* Your task:
Copy each line below in which the string "agent" occurs.
===
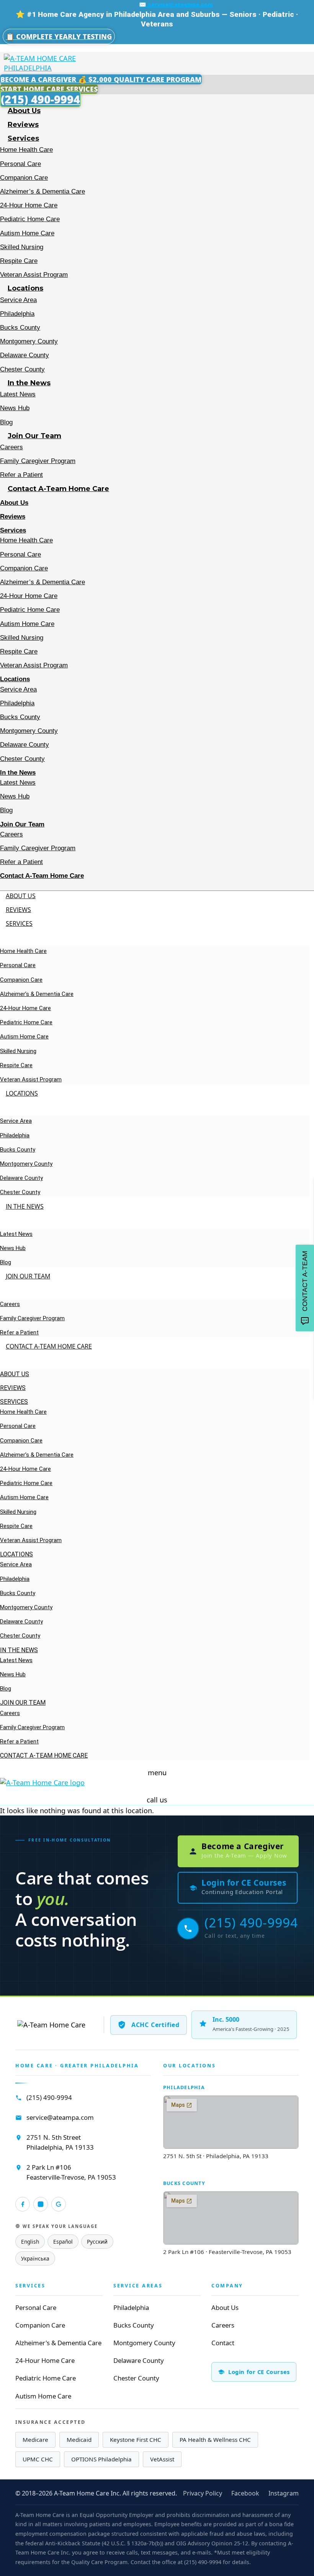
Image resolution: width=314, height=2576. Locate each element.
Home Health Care (26, 149)
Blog (6, 422)
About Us (24, 111)
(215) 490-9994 (49, 2097)
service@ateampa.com (60, 2117)
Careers (11, 447)
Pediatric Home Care (30, 219)
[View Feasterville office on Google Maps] (231, 2218)
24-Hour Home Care (28, 205)
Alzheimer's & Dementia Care (58, 2342)
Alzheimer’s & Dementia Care (42, 191)
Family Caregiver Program (37, 461)
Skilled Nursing (21, 247)
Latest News (18, 394)
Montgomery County (29, 341)
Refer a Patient (21, 474)
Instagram (283, 2493)
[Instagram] (40, 2204)
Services (23, 138)
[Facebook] (22, 2204)
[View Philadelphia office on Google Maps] (231, 2122)
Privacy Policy (202, 2493)
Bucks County (20, 327)
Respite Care (19, 260)
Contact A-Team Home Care (58, 489)
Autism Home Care (27, 233)
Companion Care (24, 177)
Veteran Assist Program (34, 274)
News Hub (14, 408)
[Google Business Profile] (58, 2204)
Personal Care (20, 164)
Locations (25, 288)
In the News (29, 383)
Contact (222, 2342)
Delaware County (24, 355)
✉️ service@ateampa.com (176, 4)
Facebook (245, 2493)
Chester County (22, 369)
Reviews (23, 124)
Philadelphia (17, 313)
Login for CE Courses (259, 2372)
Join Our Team (34, 436)
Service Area (18, 300)
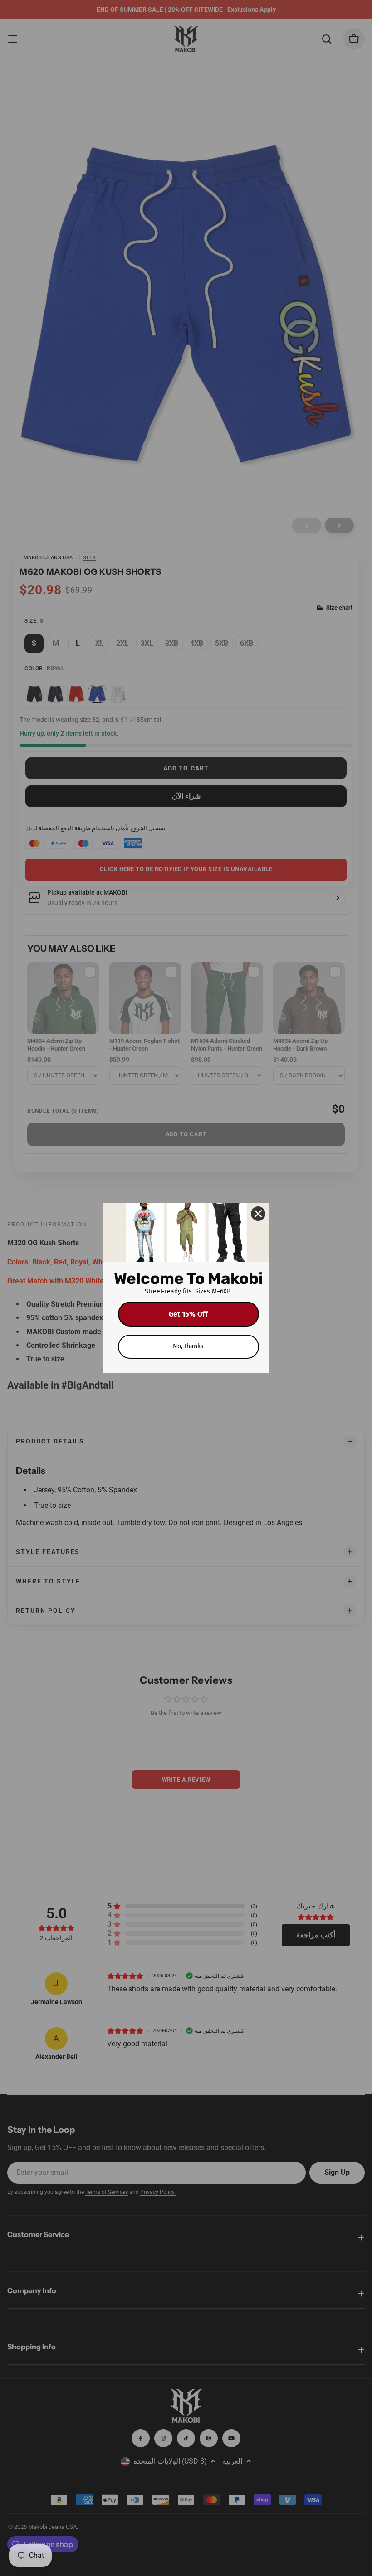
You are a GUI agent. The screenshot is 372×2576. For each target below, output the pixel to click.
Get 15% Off (188, 1314)
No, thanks (188, 1346)
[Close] (258, 1214)
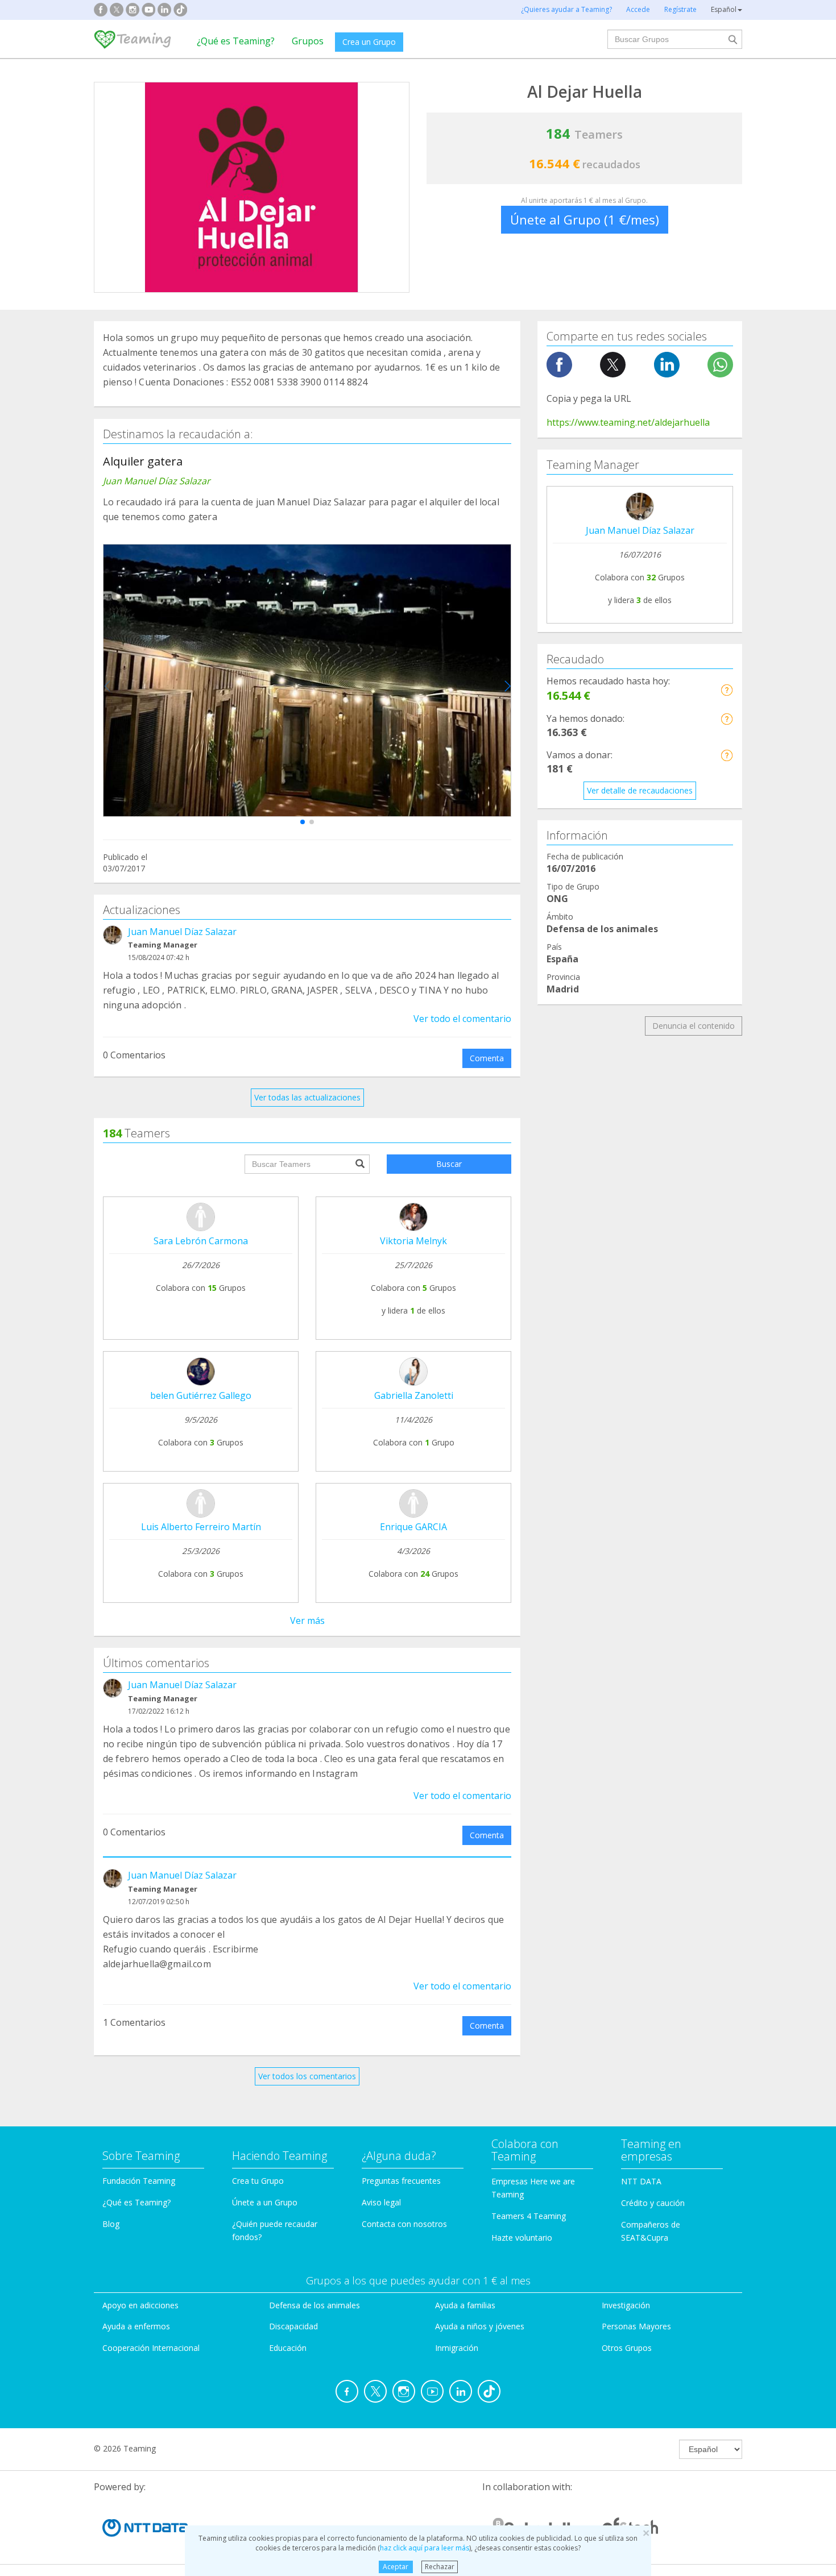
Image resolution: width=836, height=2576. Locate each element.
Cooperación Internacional (151, 2347)
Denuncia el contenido (693, 1025)
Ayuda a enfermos (136, 2326)
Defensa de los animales (314, 2305)
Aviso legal (381, 2202)
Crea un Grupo (369, 41)
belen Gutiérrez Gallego (200, 1395)
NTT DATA (641, 2181)
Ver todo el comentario (462, 1018)
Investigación (626, 2305)
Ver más (307, 1620)
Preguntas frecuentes (401, 2180)
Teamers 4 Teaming (528, 2216)
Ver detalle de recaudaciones (640, 790)
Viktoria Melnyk (413, 1241)
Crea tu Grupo (258, 2180)
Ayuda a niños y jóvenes (479, 2326)
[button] (302, 822)
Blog (110, 2223)
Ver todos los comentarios (307, 2076)
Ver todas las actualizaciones (307, 1097)
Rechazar (439, 2566)
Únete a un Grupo (264, 2202)
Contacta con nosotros (404, 2223)
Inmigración (456, 2347)
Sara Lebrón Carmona (201, 1241)
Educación (288, 2347)
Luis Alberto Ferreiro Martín (201, 1526)
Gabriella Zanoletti (413, 1395)
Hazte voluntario (521, 2237)
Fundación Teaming (138, 2180)
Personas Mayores (636, 2326)
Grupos (308, 41)
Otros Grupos (627, 2347)
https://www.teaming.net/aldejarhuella (628, 422)
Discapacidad (293, 2326)
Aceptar (395, 2566)
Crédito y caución (653, 2202)
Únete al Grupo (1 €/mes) (584, 219)
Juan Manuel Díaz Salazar (182, 931)
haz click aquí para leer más (424, 2548)
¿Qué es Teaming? (236, 41)
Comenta (487, 1058)
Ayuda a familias (465, 2305)
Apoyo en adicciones (140, 2305)
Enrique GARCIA (413, 1526)
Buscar (449, 1163)
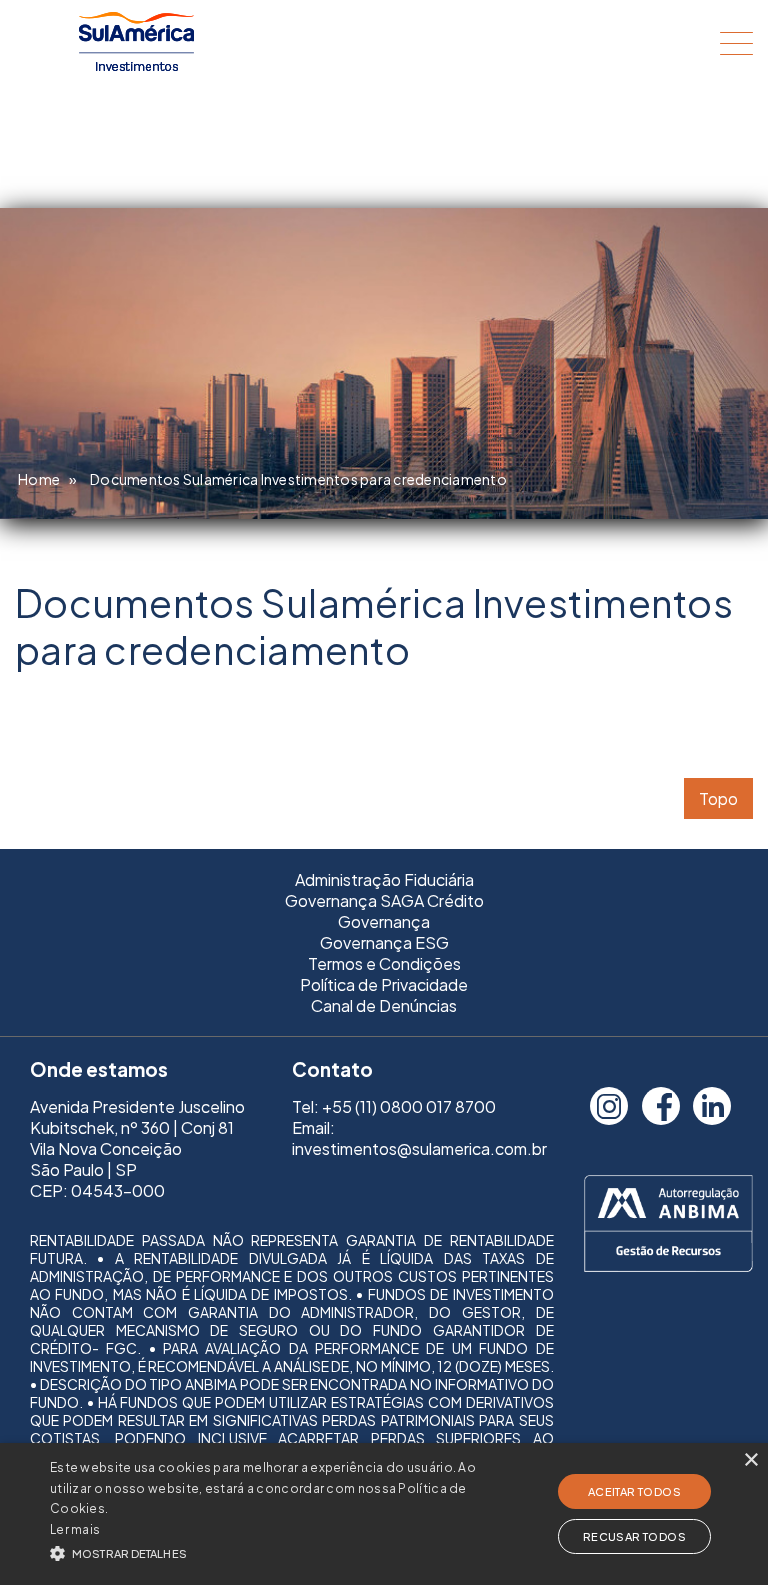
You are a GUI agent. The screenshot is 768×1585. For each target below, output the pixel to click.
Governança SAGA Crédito (384, 900)
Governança (384, 921)
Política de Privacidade (384, 984)
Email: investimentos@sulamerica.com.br (419, 1138)
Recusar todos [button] (634, 1536)
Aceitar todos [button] (634, 1491)
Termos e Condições (384, 963)
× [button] (750, 1460)
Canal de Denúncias (384, 1005)
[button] (267, 1551)
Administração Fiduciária (384, 879)
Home (39, 479)
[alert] (384, 1514)
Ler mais (75, 1529)
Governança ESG (384, 942)
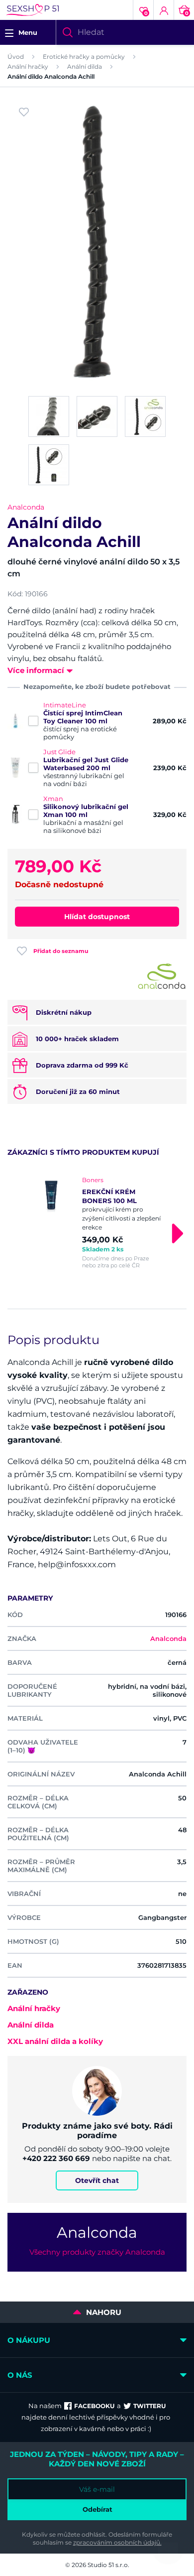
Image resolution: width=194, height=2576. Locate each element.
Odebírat (97, 2509)
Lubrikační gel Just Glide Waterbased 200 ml (85, 764)
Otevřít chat (97, 2180)
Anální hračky (27, 66)
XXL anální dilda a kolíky (55, 2041)
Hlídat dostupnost (97, 916)
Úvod (15, 56)
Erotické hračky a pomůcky (84, 56)
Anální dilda (84, 66)
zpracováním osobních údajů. (117, 2542)
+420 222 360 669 (56, 2158)
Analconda (25, 507)
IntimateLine (64, 705)
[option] (97, 1222)
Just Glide (59, 752)
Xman (53, 799)
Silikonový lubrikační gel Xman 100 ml (85, 810)
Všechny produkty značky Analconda (97, 2252)
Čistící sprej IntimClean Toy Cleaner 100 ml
===
* Answer box:
You are a GUI agent. The screenshot is 372×2576. For each target below, output the pixel to click.
You are a GUI agent. The screenshot is 768×1585. For each target below, output the pixel to click.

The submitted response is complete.